The problem is that node -e console.info(process.versions.modules) will return the ABI number of the system node binary, not of electron (or whatever other non-system node headers gyp may be compiling against). This is also why we can't just use the gyp variable node_module_version - because that will be the ABI of the system node binary, which is being used to run node-gyp, not the target binary for which we are compiling.

The other possible way (besides parsing the header files directly) would be to add a dev dependency on node-abi (which is just a look-up table), and do something like <!(node -e "console.info(require('node-abi').getAbi('<(target)','<(runtime)'))") But since the headers are already present, it seems not unreasonable to rely on them rather than hoping some third-party keeps their crib sheet up to date.

"what's going to happen during a typical npm install?"

Records provided:
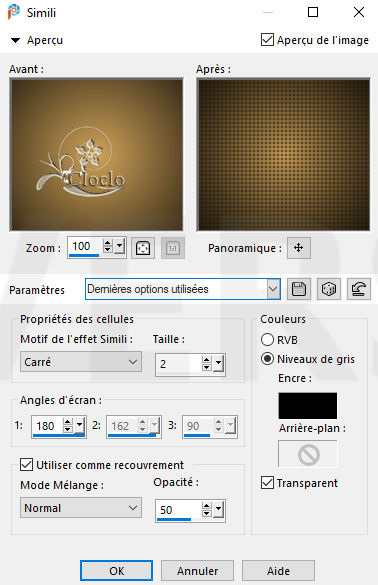This screenshot has height=585, width=378.
Task: Click the Zoom slider dropdown arrow
Action: pos(119,246)
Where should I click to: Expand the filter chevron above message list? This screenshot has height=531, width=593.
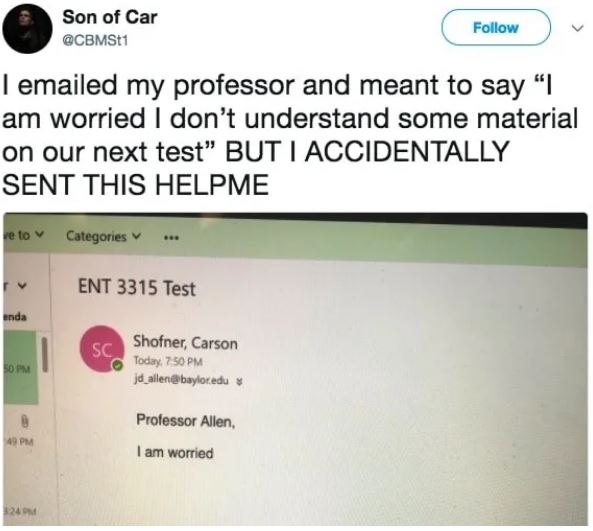pyautogui.click(x=22, y=286)
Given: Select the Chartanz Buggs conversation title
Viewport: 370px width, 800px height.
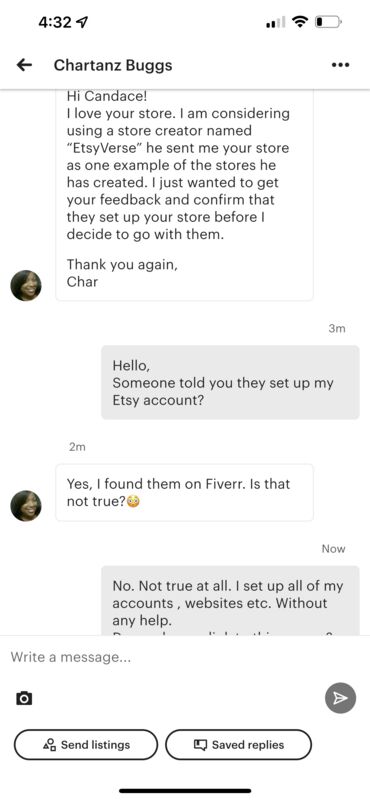Looking at the screenshot, I should click(113, 65).
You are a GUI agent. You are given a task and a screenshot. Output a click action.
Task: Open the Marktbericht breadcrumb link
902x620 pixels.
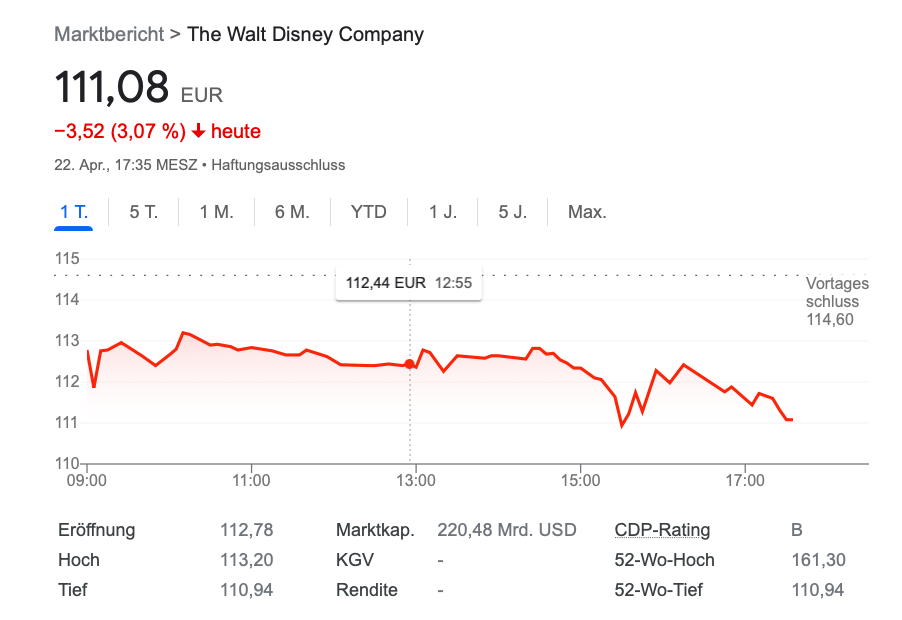tap(109, 34)
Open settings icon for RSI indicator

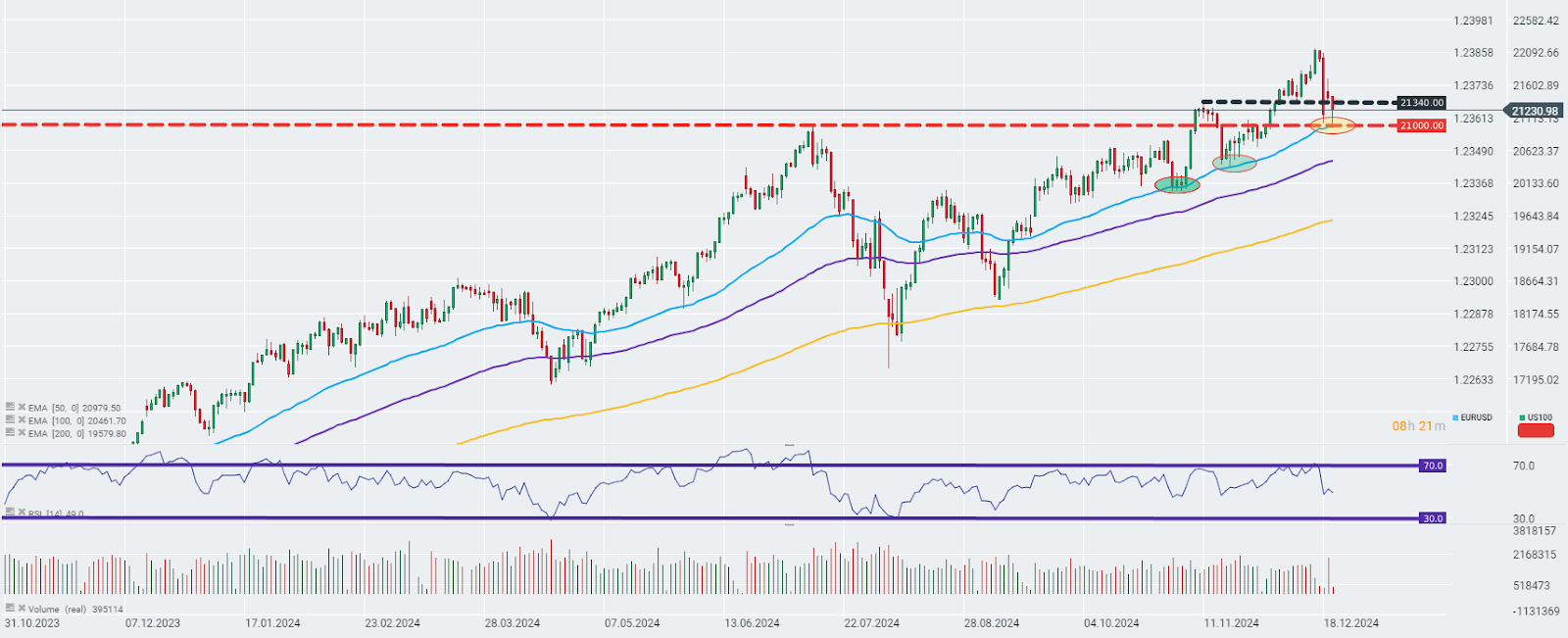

What you should do: Summarize the passage about ABI numbers in two sentences. Rely only on the passage about ABI numbers.

Final answer: Both node -e console.info(process.versions.modules) and the gyp variable node_module_version give the ABI number of the system node binary that runs node-gyp, not that of the target binary (such as electron) being compiled against. Besides parsing the header files, another option is a dev dependency on the node-abi look-up table, but since the headers are already present, relying on them seems preferable to hoping a third party keeps its table up to date.